◆ **Screenshot grounding data**
== == ==

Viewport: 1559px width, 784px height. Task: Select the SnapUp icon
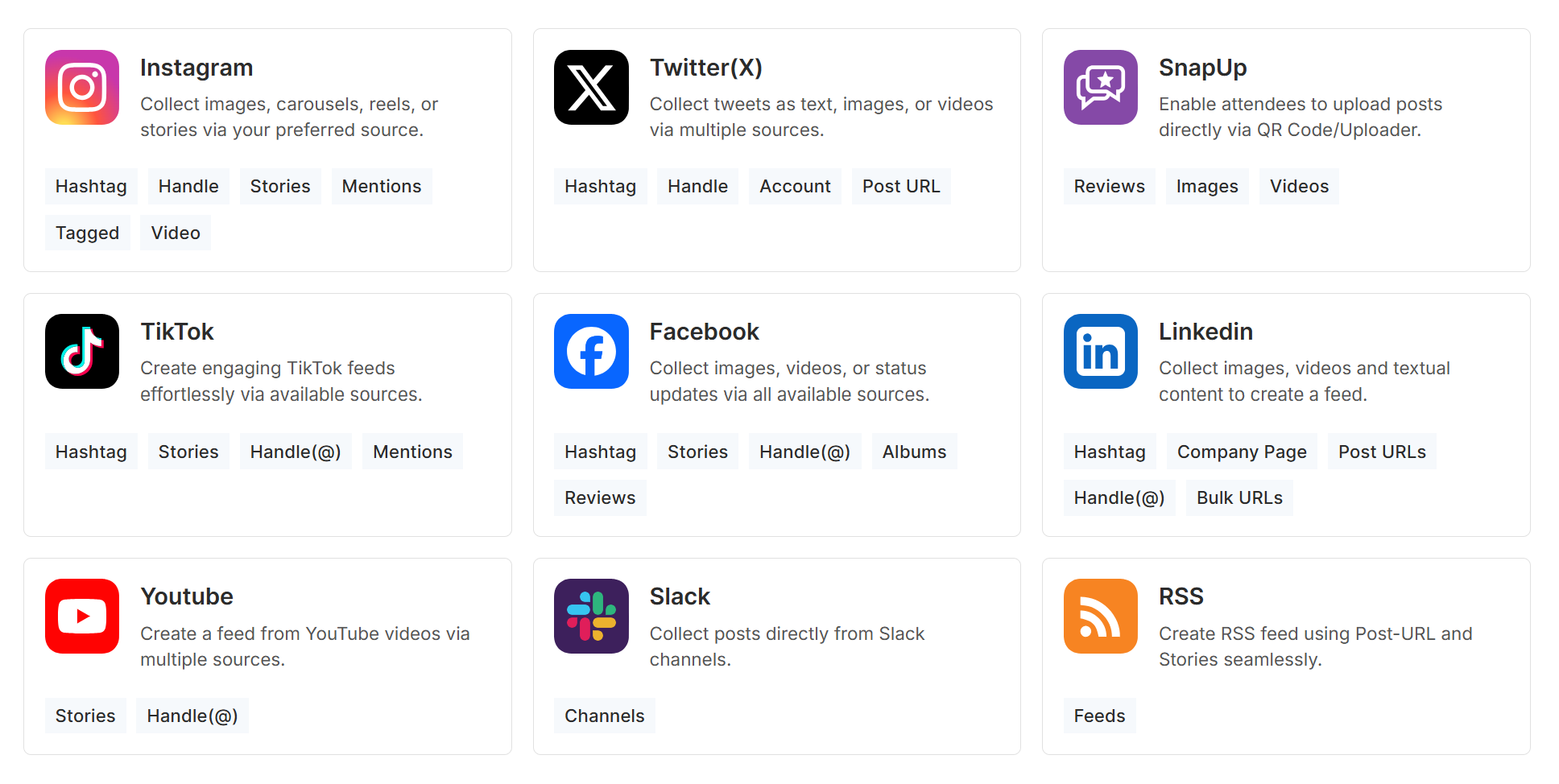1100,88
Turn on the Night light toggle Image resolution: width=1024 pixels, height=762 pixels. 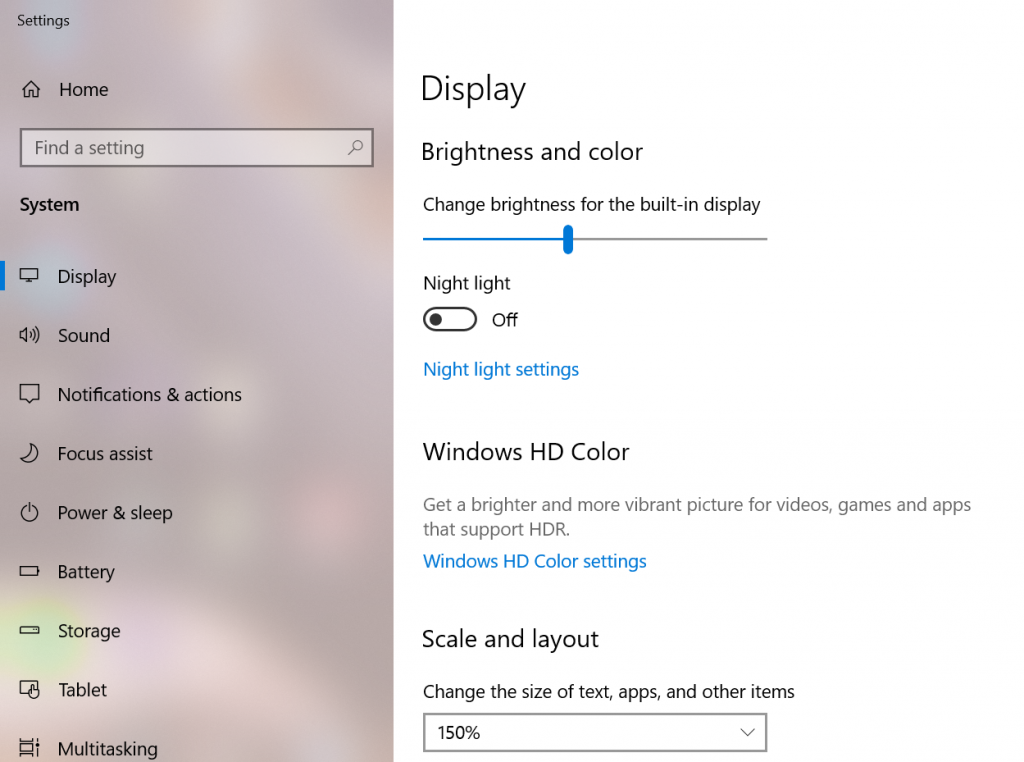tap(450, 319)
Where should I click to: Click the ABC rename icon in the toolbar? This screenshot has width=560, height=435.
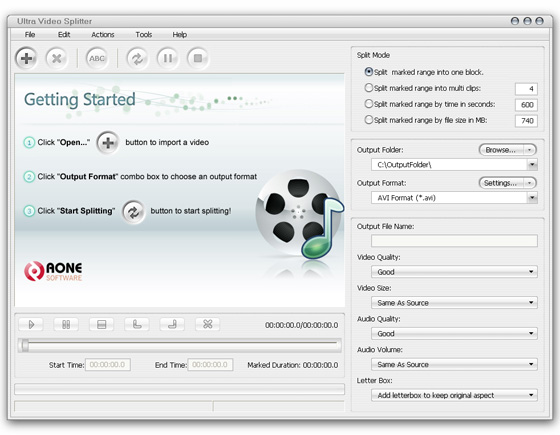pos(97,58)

== == ==

◆ **TASK PROMPT**
Lines before the one containing "Where should I" are not wanted; write out that line and every later line through the end of the data above, exactly, without pictures.

◆ **ANSWER**
Where should I click to: Click the ABC rename icon in the toolbar? This screenshot has width=560, height=435.
pos(97,58)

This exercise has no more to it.